Updraft

Updraft: January 31, 2012 Archive

9th warmest January? No big storms through Valentine's Day?

Posted at 4:52 PM on January 31, 2012 by Paul Huttner (1 Comments)
Filed under: Winter 2011-12

45 degrees in the metro Tuesday!
(Just 1 shy of the record of 46 degrees)

+ 7.5 degrees vs. average at MSP for January
(pending final numbers)

Warmest January since 2006
(which was the warmest on record)

9th warmest January at MSP?
(Pending final numbers Wednesday)

6th warmest January in Duluth?
(Again, pending final numbers Wednesday)

90% of the Lower 48 States warmer than average in January 2012

0" to a trace of snow now in most of southern Minnesota

4" to 12" snow depth in much of northern Minnesota

16" Snow depth at Kabetogema Lake in far northern Minnesota!

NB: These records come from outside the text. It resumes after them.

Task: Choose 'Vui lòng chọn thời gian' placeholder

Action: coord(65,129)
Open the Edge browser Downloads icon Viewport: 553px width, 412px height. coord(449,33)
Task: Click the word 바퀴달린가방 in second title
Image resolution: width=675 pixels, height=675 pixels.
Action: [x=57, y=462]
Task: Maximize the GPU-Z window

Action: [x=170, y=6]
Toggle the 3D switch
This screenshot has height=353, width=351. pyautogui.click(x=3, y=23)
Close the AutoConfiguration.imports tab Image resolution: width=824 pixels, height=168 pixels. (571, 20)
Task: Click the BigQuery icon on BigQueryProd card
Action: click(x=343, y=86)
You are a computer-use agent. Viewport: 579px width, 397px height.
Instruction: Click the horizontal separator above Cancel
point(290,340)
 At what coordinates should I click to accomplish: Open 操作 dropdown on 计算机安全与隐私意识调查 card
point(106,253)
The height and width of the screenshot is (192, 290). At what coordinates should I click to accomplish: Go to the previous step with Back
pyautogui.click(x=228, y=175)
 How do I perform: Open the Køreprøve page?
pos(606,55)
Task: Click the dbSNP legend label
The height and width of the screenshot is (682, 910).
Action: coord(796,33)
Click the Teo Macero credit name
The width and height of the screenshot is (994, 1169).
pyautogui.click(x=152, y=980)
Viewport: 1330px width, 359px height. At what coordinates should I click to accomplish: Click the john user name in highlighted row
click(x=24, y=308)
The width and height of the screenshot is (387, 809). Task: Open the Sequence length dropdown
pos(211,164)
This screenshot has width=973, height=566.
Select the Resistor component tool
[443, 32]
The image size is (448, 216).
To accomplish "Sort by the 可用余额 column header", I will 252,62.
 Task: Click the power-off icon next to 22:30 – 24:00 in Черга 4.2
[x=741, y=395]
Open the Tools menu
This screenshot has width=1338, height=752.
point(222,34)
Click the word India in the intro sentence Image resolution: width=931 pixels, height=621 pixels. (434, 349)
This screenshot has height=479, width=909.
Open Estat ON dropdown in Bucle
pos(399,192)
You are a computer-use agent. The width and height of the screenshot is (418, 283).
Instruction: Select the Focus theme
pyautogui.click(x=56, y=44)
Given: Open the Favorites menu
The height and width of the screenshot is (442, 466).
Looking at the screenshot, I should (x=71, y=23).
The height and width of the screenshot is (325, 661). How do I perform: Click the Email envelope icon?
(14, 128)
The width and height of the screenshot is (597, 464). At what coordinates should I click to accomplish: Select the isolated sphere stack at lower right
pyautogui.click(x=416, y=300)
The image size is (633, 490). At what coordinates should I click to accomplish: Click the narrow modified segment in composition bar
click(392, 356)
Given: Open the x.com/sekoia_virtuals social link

.04" Total precipitation at MSP through Feb 16th? (12Z GFS model output)

18 days Pitchers and catchers report to Twins Spring Training in Fort Meyers on February 18th

4 jan.PNG

"June-uary" is one for the record books:

January 2012 goes into the record books in Minnesota. According to Mark Seeley, this will likely go down as the 7th warmest January statewide. This will be the warmest January since 2006 in Minnesota, which was the warmest on record.

This will go down as another "top 10 warmest" month again in Minnesota. Our warm streak (and drought) is now 7 months deep.

Temperatures this month have run a full 5 to 9 degrees above average in Minnesota!

4 avg jan.png

Just one year ago, ice dams as big as small cars sat on rooftops in Minnesota. Today you're lucky to find an inch of snow in southern Minnesota, but there is decent snow cover up north.

4 scc.PNG

February: The drought continues?

The medium range maps don't look good for snow lovers as we head into February.

The storm track stays south of Minnesota, and not all that active anyway. Our mild westerly Pacific extended "Indian Summer" pattern looks like it will hold through Valentine's Day.

Tuesday morning's GFS model run is printing out a paltry .04" of precip through February 16th! The GFS also advertises several more days at or above 40 degrees in the next two weeks.

Unreal.

Broken Winter:

The overall northern hemispheric air flow is about as close to "broken" as I have seen it in winter. Yes, there's plenty of cold air in Alaska. But there appears to be no mechanism to send it surging south this year.

We've talked about the strong positive Arctic Oscillation (AO) this winter, which tends to keep the cold bottled up near the Arctic Circle. Even though the AO has gone negative in the past weeks, the cold air has so far failed to come south in any sustained way.

4 AO.PNG

Who knows, there is still a chance that cold may come south in late February and March, and still a chance for a snowy pattern to develop before we can totally write off winter. But the odds are getting slimmer with each passing week.

Last year's 86.6" snow blitz was the 4th snowiest on record in the Metro. This winter we've scraped together just 14.9" so far. If we somehow managed to skate by with under 7.5" the rest of the season, we could go from the 4th snowiest to one of the top 10 "least snowy" winters in back to back years.

At this point I'd say we're looking at one of the shortest, mildest, and "least snowy" winters in Minnesota history.